Data shown
* * * * * * *

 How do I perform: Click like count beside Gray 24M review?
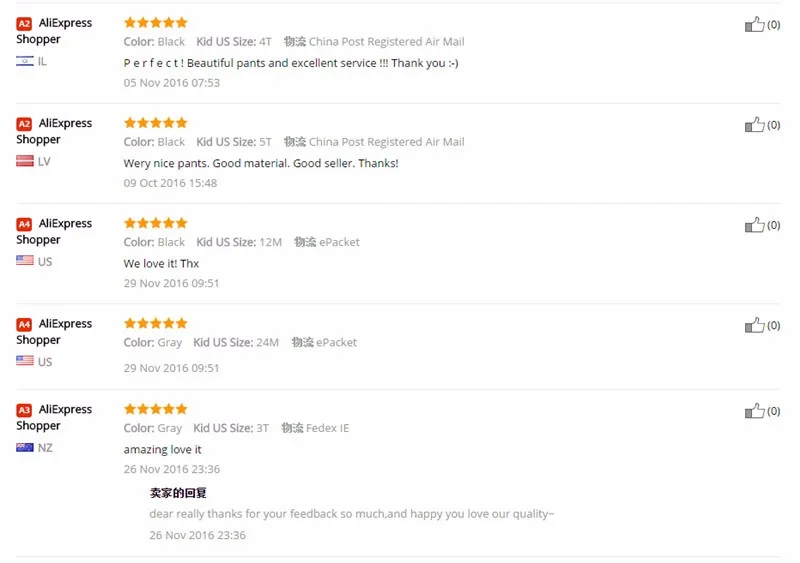pyautogui.click(x=773, y=326)
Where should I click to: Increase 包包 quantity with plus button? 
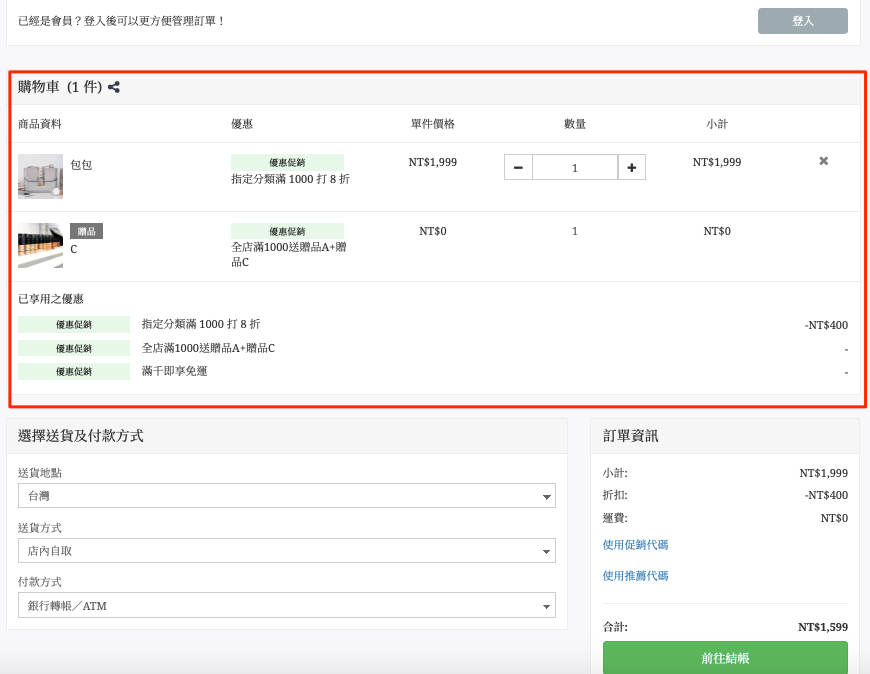tap(631, 168)
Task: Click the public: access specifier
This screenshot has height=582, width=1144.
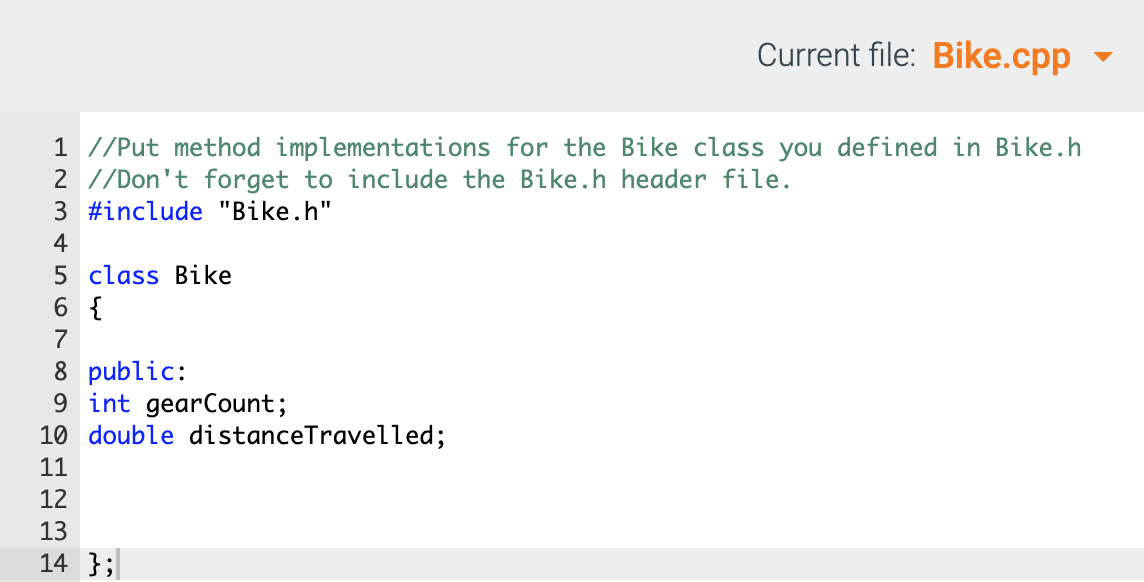Action: pos(130,371)
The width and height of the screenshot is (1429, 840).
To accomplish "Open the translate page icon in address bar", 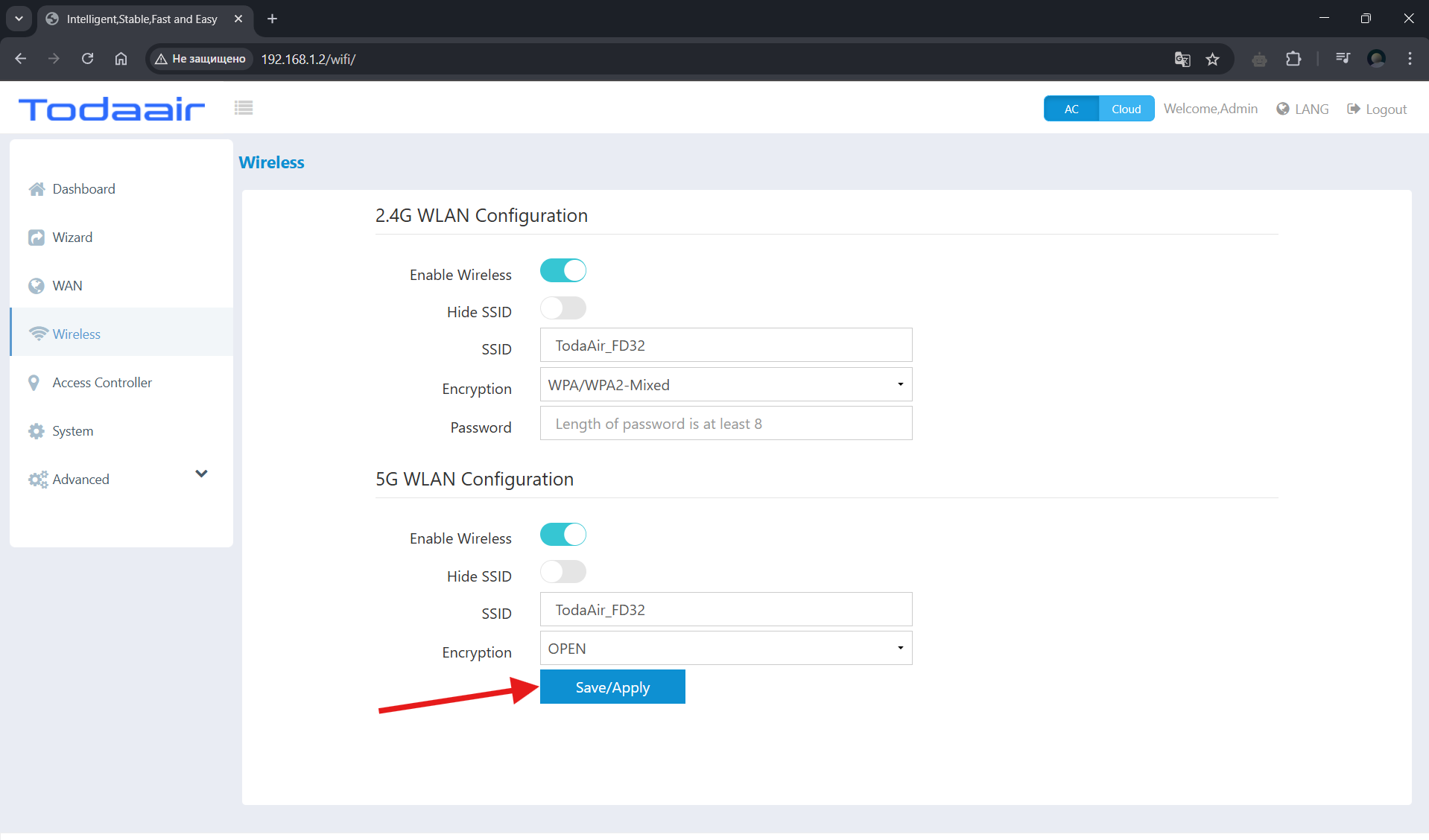I will tap(1182, 60).
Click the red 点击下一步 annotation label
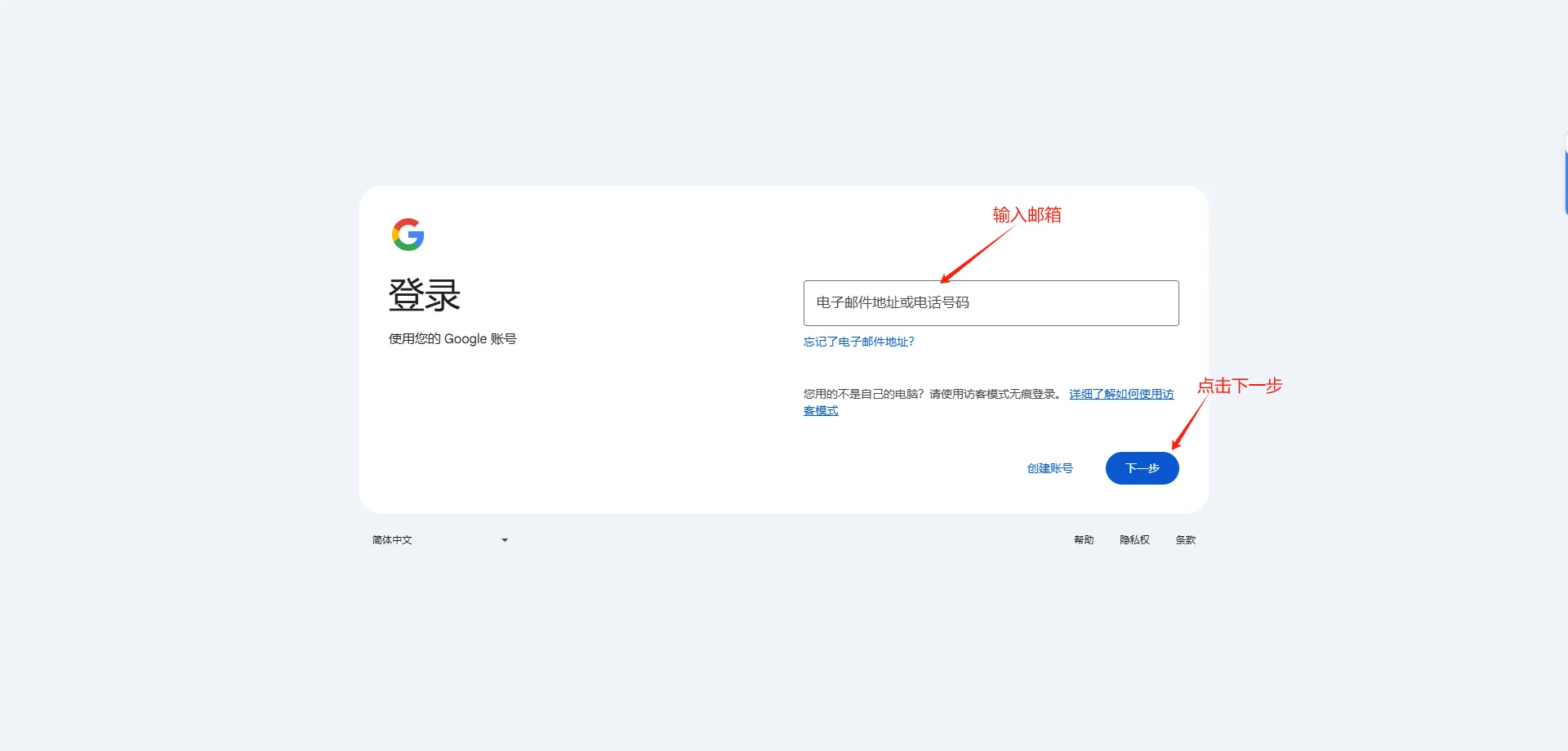 pos(1240,386)
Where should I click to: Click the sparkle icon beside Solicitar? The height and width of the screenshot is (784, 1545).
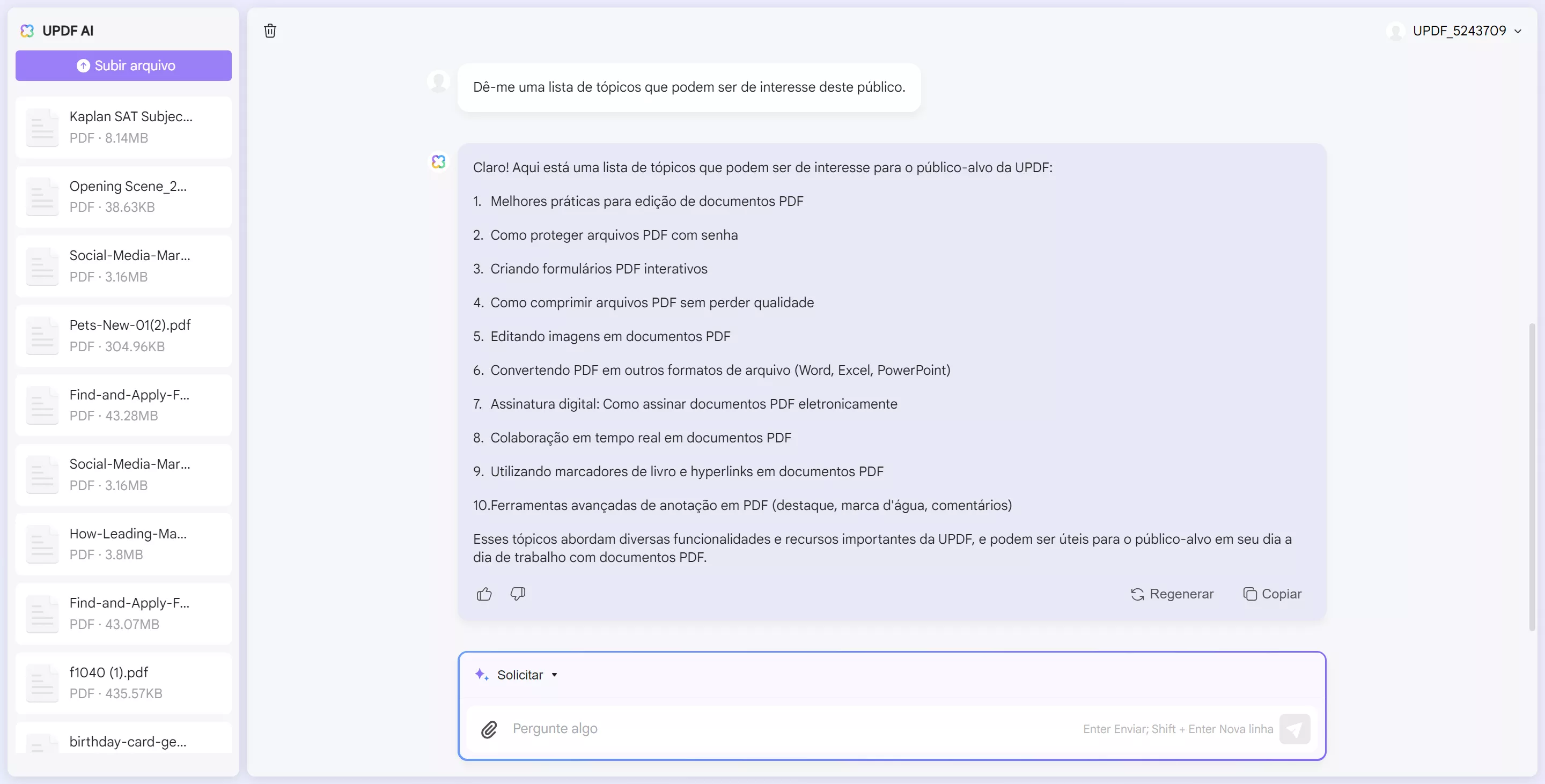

* * * * * * *

Task brief
Reproduce exactly, and only, the lines from the opening line of the listing above through the line holding "The width and", minus the pictures.

Answer space
 How do I perform: Click like count beside Gray 24M review?
pyautogui.click(x=773, y=326)
Where should I click to: Increase 包包 quantity with plus button? 
tap(631, 168)
Task: Click the public: access specifier
This screenshot has height=582, width=1144.
Action: pos(130,371)
The width and height of the screenshot is (1429, 840).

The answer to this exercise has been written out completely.